# TEXT EXCERPT
========================================
Monday, September 7, 2009

THE PECOS PIG - Part 3. The Pig's Revenge

The birding in South Texas was excellent. But when I left Pecos three days ago in my supposedly fixed car, I had one goal: Get the hell out of Texas. Twelve miles shy of the New Mexico border a head gasket blew. At least there’s this: El Paso beats Pecos as a place to be stranded.

Oddly enough, I have Edel to thank for not breaking down on I-10. I was impressed with Edel’s radar detector in his monster truck on our high-speed radiator odyssey. So I had my eye out for a Best Buy to get me one before I left El Paso. I was getting off the freeway for that purpose when the engine blew in a cloud of white smoke – at a near-perfect spot, if there is such a thing for a break down in Texas. Four miles from Rudolph Honda (“El Paso’s only Honda Presidential Award dealer”).

Back in Pecos, after Gary had met me waiting at his fence gate 8:00 Monday morning, he explained that he had gotten another new radiator, installed it, charged up the A/C and all appeared fine. We had settled up and I asked him how things were going with Emlyn. Not so good, it seemed. She was bored and missing her family. And, I learned, Emlyn had never been taught any domestic skills, including cooking or cleaning. Gary was slowly teaching her the basics, like cracking an egg, dusting, running a vacuum. While he and Emlyn had been getting acquainted via their Web cam, he had often seen her pushing a vacuum and being domestic. She finally confessed that it was just an act: “You never heard the vacuum running, did you?” Gary, however, was genuinely OK with all that. His real complaint: “She won’t talk to me about her feelings. Even if I can’t fix things, I can at least comfort her and sympathize. Like when I have a bad day at work.” I told Gary he was one smart guy.

We had talked for about an hour when Edel showed up and we changed the subject. Edel told us about how many jack rabbits he had hit with his truck in the past week (four or five every day). Gary asked Edel if he had ever seen one of the big ones with antlers. We thought Gary was kidding and I made some crack about “jackalopes.” He became indignant and said that three times they had come right by the shop. “With horns?” Edel asked. “No, not horns – antlers,” Gary fumed. He promised to get a picture next time and email it to me. And off I drove to my next interruption 220 miles later here in El Paso.
========================================
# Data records
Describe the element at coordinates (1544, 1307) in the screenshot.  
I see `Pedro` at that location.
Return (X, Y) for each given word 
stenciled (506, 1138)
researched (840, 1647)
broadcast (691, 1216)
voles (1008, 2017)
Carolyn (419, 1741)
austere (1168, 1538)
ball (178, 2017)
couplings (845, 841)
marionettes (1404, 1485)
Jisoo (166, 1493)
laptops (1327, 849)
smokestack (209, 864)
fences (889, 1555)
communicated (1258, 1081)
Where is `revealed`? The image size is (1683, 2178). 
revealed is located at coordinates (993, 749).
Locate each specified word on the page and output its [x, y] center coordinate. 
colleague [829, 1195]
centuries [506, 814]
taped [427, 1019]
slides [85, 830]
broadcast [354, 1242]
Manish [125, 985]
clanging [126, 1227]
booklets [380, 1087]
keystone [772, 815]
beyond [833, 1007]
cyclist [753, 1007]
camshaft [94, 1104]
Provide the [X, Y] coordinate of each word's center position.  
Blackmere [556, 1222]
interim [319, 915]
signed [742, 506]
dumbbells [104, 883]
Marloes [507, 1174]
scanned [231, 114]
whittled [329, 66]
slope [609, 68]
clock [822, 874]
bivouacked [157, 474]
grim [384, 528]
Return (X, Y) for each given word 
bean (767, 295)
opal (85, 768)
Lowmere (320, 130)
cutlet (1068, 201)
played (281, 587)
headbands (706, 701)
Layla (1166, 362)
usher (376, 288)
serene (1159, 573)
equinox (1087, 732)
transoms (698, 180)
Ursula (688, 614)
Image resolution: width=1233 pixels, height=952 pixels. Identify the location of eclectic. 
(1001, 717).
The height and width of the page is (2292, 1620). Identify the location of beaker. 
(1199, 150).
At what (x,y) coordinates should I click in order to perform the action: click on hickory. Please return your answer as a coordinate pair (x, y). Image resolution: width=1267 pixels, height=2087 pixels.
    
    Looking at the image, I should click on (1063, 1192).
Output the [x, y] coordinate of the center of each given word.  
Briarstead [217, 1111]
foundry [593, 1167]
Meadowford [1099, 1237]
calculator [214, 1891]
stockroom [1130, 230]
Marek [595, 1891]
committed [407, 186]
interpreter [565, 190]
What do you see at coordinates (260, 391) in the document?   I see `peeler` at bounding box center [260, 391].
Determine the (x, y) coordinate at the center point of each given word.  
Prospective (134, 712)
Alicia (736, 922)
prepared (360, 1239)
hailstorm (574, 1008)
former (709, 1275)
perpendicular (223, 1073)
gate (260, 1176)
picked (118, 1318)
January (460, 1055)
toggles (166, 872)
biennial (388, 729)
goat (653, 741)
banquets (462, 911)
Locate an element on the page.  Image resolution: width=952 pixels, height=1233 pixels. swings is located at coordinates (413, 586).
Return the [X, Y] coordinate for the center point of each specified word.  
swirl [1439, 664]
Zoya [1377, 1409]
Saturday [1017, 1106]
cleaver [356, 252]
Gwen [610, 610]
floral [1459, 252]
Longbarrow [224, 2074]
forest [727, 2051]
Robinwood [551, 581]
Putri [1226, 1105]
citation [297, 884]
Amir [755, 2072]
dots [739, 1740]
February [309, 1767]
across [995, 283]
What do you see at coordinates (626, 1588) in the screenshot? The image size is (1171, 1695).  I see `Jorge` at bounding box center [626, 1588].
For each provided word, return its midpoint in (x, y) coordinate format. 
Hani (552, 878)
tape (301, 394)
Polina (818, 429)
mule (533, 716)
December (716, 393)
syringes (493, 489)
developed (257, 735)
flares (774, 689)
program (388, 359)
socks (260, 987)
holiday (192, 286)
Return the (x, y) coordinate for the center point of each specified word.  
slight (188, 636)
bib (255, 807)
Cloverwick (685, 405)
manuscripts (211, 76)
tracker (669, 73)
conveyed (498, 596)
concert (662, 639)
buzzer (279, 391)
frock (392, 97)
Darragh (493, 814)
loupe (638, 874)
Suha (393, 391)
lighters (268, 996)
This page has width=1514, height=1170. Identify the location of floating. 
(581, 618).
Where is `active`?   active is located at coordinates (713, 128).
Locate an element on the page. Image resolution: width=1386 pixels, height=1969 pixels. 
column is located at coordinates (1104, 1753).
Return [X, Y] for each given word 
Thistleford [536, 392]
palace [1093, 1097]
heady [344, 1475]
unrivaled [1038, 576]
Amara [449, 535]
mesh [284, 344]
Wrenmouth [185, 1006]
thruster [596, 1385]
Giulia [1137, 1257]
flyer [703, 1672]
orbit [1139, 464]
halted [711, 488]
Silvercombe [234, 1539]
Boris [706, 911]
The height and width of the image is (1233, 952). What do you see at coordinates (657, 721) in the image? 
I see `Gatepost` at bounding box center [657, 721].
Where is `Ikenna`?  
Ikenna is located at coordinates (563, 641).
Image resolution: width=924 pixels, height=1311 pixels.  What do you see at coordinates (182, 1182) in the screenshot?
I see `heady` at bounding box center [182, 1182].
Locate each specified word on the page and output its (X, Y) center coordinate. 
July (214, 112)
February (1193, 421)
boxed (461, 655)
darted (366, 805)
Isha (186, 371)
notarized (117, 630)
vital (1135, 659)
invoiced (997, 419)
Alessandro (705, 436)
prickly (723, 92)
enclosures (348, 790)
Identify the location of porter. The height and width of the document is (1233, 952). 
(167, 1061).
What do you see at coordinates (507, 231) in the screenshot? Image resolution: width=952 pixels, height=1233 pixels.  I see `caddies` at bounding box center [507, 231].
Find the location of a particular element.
========================================
# WHAT NEEDS TO BE DONE
Continue the blog post about breaking down on the way out of Texas, picking up after its last sentence. The records are separate material and have no connection to the text.

# EXERCISE OUTPUT
Rick, the service manager at Rudolph Honda, is working hard to get me out of here. “But you couldn’t have picked a worse week since we’ve got a spring break overload,” he told me. “Rick, I know you didn’t mean it that way but of course I didn’t ‘pick’ anything here,” I replied. It’s clear that Rick feels my pain. When Rick told me he was sharing the story of my pig plight with his wife, I knew he was for real. Imagine that. Genuine empathy from a car guy. Of course, Rick is fixing cars, not selling them.

Rick is an average-looking family man, 40ish, glasses, still with most of his own hair, including a short goatee and mustache. One afternoon he pointed to this gorgeous black and chrome Harley Davidson next to the shop. “That’s my wife’s,” he said. “Only has 200 miles on it so I rode it to work to use up the gas before it goes bad. I have a fat boy.”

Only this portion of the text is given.